• Question Without Notice-Live maceration of newly hatched chicks in the egg industry

    Earlier this month an Australian-first investigation by Animal Liberation and Aussie Farms revealed the mass killing of ‘useless’ male chicks and the painful de-beaking of day-old females. This commodification and basis of worth placed on individual sentient beings is inevitable in the animal agriculture industry. The male chicks are seen as ‘wastage’, no different to the wastage in the greyhound industry, the females are a commodity producing machine with an expiry date. In response to this footage, I asked the Minister whether this unnecessary and unjustifiable suffering would be outlawed.

    MARK PEARSON: My question is directed to the Minister for Primary Industries.

    The current egg production regulatory framework allows for the live maceration or gassing to death of millions of newly hatched male chicks as “industry wastage” because they are of no economic benefit to the industry. Gene technology can now differentiate between male and female chicks in the early egg incubation phase, with German researchers soon to release a commercially viable in-ovo sexing test that will result in the destruction of male embryo eggs prior to them developing sensibility and a capacity to feel distress and pain.

    Will the Minister advise when the Model Code of Practice for the Welfare of Animals: Domestic Poultry will be revised to prohibit the live maceration or gassing of male chicks as an unjustifiable practice?

    The Hon. NIALL BLAIR (Minister for Primary Industries, and Minister for Lands and Water): I thank the member for his question and for highlighting the research the industry is doing and its investment into advancements in chicken sexing in egg production. It is a good example of how our food and fibre primary producers are addressing issues of concern to consumers.

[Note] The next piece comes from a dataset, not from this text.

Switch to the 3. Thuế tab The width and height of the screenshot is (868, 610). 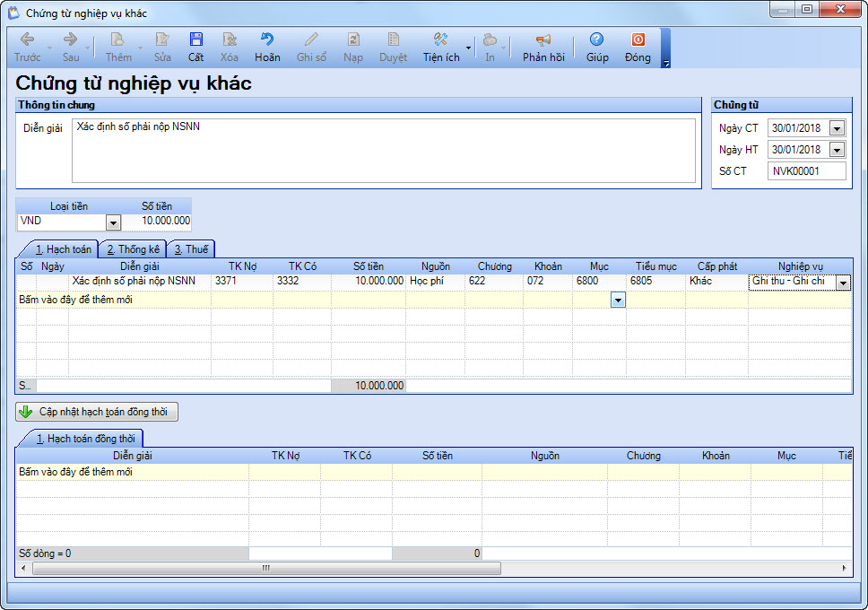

They are investing a record amount into research and continuing to look at the innovation and technology available in Australia and around the world for their production processes. We should all be standing up and saying that is exactly what we want to see from a mature primary industries sector in this State. For example, they are investing in better techniques in animal husbandry and, as the member highlighted, in chicken sexing in the egg industry. That is what we ask of our industries.

    My point is that we do not need government to be telling industry what to do. In this case our primary producers are leading the charge and backing up their actions with record amounts of money. They are at the forefront of ensuring they are responsive to some of the issues in their industries. For further information, the industry is funding research by the CSIRO to enable the sexing of chickens in the early development phase in the egg. This will mean that sexing can occur close to point of lay and not require incubating and hatching of male chicks. The industry is doing that in cooperation with the CSIRO, which is a great example of how our primary producers are working within their industries. In some cases they do not need us to come down with a heavy hand and introduce legislation telling them what to do because they are already doing it.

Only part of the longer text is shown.